- **Records for processing**
=======

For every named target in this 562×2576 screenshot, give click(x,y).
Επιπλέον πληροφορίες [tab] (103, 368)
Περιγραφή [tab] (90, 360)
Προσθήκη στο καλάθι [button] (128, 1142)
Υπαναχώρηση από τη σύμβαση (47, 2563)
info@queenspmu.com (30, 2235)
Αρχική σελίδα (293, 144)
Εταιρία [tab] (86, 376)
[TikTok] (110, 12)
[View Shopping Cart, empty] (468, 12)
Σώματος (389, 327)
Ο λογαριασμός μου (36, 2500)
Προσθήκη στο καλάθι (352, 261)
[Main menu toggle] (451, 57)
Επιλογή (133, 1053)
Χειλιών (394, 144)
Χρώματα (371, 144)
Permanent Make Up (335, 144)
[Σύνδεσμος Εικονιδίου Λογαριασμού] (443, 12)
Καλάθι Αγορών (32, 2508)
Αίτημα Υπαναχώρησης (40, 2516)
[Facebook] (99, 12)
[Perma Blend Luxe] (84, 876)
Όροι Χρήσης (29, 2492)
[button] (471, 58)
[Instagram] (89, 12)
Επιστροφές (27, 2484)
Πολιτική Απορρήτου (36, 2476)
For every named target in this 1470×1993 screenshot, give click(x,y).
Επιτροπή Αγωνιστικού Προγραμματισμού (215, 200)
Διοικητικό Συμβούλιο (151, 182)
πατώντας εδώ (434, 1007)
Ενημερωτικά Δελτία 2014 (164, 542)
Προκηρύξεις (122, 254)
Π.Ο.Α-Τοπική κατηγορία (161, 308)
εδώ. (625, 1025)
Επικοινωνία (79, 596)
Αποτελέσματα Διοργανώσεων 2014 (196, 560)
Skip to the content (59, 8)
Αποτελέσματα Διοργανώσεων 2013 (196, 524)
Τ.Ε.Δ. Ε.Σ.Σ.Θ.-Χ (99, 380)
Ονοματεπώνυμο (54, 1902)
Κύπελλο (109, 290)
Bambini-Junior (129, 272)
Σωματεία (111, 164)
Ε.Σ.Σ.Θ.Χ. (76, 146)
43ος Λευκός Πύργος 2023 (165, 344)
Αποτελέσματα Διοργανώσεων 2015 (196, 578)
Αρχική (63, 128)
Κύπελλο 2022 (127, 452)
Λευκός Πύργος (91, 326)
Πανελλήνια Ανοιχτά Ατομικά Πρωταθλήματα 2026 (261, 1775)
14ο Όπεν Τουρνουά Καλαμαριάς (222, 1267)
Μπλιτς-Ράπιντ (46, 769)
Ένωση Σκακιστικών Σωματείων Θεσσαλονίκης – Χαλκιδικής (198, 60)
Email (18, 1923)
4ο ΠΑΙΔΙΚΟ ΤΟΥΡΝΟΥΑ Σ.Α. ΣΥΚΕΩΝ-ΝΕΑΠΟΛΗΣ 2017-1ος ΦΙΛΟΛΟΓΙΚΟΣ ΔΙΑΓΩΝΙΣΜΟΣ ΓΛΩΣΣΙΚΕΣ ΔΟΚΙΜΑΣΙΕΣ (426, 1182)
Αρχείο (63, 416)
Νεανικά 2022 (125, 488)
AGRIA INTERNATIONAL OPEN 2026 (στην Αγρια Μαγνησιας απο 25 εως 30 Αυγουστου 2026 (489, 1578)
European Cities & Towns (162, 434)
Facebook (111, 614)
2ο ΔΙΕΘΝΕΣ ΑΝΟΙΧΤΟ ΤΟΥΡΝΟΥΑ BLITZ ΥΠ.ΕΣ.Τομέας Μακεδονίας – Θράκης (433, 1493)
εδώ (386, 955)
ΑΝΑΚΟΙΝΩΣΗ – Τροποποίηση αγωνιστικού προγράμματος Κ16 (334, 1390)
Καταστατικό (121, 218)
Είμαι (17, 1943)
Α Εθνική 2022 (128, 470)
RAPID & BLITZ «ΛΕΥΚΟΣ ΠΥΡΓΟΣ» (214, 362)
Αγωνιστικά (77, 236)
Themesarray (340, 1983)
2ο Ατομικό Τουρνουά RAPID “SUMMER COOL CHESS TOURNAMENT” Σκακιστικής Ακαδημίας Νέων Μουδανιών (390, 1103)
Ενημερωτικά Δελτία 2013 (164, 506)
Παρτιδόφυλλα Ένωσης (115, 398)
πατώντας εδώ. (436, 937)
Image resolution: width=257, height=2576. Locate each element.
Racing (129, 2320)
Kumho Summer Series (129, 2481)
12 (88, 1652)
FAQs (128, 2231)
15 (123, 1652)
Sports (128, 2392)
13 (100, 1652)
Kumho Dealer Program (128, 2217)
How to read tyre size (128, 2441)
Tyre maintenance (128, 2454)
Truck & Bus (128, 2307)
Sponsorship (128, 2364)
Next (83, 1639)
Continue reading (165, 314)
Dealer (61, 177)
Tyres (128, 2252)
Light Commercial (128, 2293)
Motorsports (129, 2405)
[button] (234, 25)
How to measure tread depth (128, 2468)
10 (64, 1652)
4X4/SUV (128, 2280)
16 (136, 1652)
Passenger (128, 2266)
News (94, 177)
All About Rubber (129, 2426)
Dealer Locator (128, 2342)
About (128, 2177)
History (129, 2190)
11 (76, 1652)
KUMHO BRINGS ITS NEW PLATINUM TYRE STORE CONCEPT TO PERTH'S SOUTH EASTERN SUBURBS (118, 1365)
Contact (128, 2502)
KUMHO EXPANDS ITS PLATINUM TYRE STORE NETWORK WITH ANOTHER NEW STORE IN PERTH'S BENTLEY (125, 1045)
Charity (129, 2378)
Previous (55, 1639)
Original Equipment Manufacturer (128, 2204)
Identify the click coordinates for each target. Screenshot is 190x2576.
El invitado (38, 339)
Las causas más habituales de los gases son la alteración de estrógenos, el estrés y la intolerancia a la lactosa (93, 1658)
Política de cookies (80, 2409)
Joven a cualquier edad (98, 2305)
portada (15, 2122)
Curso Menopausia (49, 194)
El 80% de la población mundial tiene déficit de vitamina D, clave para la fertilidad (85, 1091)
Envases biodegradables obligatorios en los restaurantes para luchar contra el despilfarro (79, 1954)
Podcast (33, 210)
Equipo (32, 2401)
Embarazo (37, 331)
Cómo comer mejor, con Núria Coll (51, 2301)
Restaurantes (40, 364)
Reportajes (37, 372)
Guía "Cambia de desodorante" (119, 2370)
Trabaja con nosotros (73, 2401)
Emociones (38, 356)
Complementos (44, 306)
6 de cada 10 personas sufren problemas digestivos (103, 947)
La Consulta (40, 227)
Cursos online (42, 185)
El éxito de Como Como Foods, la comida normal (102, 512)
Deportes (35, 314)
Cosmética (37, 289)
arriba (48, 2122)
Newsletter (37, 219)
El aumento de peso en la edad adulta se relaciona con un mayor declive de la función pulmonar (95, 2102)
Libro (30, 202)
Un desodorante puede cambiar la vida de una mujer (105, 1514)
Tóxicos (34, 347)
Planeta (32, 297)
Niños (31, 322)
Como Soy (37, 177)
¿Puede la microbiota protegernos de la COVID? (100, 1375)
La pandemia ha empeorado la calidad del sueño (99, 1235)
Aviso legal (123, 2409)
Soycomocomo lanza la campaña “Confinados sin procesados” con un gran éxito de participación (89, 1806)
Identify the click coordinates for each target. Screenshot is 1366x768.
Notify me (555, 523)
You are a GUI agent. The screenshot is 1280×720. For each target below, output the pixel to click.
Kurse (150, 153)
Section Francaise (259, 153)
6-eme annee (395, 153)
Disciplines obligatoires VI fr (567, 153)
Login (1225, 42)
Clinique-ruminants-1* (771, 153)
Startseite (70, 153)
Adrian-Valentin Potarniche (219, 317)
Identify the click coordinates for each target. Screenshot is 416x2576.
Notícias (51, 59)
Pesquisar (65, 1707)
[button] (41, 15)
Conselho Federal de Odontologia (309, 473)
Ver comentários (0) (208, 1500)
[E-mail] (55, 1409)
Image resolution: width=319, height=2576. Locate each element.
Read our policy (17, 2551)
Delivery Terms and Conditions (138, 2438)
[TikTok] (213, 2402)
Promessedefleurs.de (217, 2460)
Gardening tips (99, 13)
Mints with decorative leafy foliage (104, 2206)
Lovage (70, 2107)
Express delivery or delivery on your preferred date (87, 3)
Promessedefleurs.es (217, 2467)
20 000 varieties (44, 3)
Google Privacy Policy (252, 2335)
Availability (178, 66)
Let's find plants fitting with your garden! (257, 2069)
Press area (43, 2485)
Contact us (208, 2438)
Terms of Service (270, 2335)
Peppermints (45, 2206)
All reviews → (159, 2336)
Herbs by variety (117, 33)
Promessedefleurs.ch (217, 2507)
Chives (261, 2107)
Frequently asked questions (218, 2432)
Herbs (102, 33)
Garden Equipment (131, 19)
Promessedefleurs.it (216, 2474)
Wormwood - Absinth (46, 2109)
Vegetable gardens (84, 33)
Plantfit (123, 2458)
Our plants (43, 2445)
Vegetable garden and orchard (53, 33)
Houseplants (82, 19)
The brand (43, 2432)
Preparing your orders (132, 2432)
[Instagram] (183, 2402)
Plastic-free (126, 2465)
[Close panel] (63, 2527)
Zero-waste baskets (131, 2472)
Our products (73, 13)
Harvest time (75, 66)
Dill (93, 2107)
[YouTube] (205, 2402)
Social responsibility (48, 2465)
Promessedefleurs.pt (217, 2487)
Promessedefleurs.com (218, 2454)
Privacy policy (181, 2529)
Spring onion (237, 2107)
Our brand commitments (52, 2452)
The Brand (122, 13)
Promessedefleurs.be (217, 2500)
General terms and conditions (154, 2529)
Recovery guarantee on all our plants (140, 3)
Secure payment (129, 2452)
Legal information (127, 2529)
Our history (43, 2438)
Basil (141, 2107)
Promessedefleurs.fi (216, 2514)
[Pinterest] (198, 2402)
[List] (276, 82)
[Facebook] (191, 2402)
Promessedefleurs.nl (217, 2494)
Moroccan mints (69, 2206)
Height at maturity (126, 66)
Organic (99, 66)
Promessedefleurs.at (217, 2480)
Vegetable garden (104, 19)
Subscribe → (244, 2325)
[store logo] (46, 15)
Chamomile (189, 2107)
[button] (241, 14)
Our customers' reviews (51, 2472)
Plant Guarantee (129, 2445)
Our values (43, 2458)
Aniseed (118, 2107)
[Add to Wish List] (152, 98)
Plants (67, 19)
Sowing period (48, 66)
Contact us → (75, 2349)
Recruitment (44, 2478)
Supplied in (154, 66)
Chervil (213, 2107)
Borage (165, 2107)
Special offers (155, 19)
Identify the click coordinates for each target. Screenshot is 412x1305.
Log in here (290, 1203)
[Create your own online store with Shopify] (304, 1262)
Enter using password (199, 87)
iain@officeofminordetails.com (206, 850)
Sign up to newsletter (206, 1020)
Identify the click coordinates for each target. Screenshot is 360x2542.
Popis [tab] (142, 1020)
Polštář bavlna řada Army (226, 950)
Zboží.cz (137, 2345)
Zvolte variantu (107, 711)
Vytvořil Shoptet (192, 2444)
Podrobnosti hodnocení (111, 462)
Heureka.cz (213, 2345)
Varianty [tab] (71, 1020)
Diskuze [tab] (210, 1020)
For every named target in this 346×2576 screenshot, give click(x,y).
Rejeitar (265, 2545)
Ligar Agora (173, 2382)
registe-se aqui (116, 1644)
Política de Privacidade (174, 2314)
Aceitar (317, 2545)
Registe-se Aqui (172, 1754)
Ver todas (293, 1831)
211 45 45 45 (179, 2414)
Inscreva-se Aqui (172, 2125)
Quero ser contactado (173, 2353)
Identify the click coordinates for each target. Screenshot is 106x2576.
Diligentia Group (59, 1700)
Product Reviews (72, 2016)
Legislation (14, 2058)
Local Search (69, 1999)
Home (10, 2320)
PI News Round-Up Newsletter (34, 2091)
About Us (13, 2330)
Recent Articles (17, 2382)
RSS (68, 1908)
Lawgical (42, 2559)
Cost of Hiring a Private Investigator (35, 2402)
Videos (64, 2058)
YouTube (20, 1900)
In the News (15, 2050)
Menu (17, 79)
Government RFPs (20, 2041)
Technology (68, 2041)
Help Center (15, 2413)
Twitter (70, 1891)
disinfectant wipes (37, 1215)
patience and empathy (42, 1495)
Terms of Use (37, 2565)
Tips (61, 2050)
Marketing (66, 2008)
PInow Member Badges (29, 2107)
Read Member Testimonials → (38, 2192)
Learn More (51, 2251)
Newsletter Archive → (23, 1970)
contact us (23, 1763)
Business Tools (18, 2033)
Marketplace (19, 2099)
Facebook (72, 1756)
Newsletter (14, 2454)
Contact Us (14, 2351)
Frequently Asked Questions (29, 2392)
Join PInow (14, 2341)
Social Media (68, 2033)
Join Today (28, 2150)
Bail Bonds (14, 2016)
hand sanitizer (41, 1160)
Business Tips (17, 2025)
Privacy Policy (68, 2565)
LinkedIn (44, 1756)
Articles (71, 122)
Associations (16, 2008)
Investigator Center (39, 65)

=======

- **Task goal**
Scan the listing above. Collect all lines with the word "Locate".

- **Written response**
Image resolution: width=257, height=2576. Locate each element.
Image resolution: width=319, height=2576. Locate each element.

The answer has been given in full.